• [Written instruction] Copy everything from the line containing "Image resolution: width=1280" down to the line containing "[x=378, y=353]", swapping "notifications bell" for "alerts bell" and keeping all else as it is.
— Begin —
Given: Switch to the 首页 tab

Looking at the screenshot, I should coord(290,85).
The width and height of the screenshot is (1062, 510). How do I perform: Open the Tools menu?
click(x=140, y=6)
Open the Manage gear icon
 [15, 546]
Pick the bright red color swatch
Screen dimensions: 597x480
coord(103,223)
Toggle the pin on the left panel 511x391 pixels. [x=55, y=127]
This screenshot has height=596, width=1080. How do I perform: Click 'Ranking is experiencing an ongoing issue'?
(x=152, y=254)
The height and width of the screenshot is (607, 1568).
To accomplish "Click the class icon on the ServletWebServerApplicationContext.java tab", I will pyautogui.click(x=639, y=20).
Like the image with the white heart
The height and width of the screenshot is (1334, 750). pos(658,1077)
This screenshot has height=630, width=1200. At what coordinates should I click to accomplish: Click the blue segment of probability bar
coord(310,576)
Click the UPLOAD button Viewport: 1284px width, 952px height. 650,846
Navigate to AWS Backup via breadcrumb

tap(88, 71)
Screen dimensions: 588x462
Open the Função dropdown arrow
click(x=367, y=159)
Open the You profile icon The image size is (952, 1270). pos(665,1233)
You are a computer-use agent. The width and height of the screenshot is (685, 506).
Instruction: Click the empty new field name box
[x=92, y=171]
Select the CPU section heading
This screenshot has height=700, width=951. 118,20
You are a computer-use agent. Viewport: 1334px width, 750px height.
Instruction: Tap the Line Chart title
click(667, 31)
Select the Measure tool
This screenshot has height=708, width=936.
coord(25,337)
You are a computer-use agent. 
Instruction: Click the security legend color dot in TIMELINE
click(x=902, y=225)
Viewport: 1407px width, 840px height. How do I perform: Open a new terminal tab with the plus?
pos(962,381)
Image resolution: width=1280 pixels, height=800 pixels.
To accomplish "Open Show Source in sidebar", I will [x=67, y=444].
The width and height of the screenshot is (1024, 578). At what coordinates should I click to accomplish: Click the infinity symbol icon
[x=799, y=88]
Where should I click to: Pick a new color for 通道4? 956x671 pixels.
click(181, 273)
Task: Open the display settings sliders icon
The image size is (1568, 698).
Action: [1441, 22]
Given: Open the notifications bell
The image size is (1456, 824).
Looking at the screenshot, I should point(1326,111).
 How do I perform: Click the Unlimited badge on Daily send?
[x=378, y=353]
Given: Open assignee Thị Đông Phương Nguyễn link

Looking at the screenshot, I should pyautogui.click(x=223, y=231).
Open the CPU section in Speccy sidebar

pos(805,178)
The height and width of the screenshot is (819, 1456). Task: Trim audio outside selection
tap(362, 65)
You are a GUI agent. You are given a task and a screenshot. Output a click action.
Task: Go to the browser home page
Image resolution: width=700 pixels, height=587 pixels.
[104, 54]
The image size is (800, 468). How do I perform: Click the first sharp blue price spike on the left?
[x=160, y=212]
— End —
• [Result]
Image resolution: width=1280 pixels, height=800 pixels.
To accomplish "Open Show Source in sidebar", I will [x=67, y=444].
The width and height of the screenshot is (1024, 578). At what coordinates should I click to accomplish: Click the infinity symbol icon
[x=799, y=88]
Where should I click to: Pick a new color for 通道4? 956x671 pixels.
click(181, 273)
Task: Open the display settings sliders icon
The image size is (1568, 698).
Action: [1441, 22]
Given: Open the alerts bell
The image size is (1456, 824).
Looking at the screenshot, I should point(1326,111).
 How do I perform: Click the Unlimited badge on Daily send?
[x=378, y=353]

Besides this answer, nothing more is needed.